* **Problem statement**
Below are some records. Return exactly the lines from the one with "This screenshot has height=632, width=803." to the one with "You are a computer-use agent. Viewport: 1000px", and nothing else.
+++ Raw data +++
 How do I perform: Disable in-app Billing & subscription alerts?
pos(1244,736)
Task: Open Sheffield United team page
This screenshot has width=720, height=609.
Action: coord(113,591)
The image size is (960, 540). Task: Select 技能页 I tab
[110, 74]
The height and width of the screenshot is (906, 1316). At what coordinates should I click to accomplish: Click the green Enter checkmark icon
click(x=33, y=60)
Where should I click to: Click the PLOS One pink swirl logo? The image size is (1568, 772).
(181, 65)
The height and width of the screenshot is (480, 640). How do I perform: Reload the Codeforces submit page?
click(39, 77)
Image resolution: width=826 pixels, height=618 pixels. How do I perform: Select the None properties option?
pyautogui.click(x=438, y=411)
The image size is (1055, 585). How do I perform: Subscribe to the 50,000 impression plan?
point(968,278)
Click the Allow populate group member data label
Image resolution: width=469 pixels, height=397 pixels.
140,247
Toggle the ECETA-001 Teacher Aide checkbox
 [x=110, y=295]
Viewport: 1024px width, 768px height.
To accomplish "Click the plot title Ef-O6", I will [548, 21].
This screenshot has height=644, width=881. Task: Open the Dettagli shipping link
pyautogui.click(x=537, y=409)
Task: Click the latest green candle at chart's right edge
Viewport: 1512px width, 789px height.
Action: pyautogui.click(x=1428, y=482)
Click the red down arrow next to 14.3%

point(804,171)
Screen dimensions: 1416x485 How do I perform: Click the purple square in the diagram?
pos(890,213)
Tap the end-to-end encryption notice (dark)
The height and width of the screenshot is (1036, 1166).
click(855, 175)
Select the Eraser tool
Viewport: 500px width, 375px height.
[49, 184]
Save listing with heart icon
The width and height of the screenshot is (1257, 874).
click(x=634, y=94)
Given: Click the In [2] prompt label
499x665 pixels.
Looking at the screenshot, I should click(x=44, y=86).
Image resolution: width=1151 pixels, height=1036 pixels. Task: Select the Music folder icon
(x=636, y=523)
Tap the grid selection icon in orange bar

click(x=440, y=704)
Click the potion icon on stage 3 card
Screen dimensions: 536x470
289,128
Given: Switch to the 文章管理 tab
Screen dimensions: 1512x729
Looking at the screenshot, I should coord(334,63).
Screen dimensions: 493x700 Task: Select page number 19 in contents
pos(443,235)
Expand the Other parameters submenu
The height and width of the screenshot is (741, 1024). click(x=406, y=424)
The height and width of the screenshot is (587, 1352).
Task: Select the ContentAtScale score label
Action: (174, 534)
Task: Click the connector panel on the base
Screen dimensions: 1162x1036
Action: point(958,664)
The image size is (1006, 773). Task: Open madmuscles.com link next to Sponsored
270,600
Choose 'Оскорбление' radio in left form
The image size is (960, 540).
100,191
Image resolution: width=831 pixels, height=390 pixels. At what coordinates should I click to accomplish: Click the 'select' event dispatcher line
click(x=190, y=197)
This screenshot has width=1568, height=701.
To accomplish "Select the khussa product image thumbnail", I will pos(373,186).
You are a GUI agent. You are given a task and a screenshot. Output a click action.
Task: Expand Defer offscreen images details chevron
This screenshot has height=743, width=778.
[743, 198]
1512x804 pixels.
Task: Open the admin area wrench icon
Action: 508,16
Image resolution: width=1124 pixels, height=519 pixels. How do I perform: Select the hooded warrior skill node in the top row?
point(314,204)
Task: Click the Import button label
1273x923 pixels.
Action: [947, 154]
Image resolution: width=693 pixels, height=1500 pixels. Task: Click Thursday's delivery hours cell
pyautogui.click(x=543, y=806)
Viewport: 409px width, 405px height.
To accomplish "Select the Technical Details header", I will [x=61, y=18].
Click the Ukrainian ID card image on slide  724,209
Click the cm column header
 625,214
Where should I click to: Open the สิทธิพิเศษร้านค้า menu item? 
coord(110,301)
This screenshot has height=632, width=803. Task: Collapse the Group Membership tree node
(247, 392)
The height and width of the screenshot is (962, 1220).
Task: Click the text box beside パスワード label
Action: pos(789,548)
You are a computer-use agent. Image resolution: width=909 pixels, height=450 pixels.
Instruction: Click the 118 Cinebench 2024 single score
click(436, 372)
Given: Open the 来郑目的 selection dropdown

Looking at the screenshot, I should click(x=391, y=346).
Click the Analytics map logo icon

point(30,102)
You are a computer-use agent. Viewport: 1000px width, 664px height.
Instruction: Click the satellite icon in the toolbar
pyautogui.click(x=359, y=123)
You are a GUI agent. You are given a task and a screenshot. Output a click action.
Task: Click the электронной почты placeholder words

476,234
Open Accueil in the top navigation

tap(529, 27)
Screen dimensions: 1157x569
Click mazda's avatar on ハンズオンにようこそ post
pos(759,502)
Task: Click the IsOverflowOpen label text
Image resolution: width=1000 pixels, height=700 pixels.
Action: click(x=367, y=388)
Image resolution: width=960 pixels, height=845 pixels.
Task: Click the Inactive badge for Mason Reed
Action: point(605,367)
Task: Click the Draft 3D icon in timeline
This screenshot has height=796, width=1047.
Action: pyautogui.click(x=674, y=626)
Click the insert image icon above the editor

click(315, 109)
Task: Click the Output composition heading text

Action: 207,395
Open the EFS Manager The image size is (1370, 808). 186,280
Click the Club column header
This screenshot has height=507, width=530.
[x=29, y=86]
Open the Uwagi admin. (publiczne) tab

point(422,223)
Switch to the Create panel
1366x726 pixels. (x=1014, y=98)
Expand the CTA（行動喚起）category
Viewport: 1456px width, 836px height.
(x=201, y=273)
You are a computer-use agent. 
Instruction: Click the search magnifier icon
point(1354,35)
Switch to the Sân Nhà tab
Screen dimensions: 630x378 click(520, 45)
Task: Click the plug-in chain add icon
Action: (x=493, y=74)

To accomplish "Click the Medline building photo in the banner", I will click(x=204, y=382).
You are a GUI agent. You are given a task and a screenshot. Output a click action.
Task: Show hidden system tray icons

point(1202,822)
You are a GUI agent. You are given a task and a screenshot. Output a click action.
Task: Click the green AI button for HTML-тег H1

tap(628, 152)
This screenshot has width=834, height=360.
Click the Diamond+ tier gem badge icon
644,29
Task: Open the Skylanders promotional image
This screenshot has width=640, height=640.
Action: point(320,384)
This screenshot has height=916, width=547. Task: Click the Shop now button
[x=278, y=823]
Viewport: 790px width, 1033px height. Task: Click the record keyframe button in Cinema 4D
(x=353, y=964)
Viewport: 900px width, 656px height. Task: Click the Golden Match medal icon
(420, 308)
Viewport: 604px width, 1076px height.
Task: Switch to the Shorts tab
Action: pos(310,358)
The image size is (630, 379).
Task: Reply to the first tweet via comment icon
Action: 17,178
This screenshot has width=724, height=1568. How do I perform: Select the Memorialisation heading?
+++
* **Final answer**
This screenshot has height=632, width=803. Task: Collapse the Group Membership tree node
(247, 392)
The height and width of the screenshot is (962, 1220).
Task: Click the text box beside パスワード label
Action: pos(789,548)
You are a computer-use agent. Image resolution: width=909 pixels, height=450 pixels.
Instruction: Click the 118 Cinebench 2024 single score
click(436, 372)
Given: Open the 来郑目的 selection dropdown

Looking at the screenshot, I should click(x=391, y=346).
Click the Analytics map logo icon

point(30,102)
You are a computer-use agent. Viewport: 1000px width, 664px height.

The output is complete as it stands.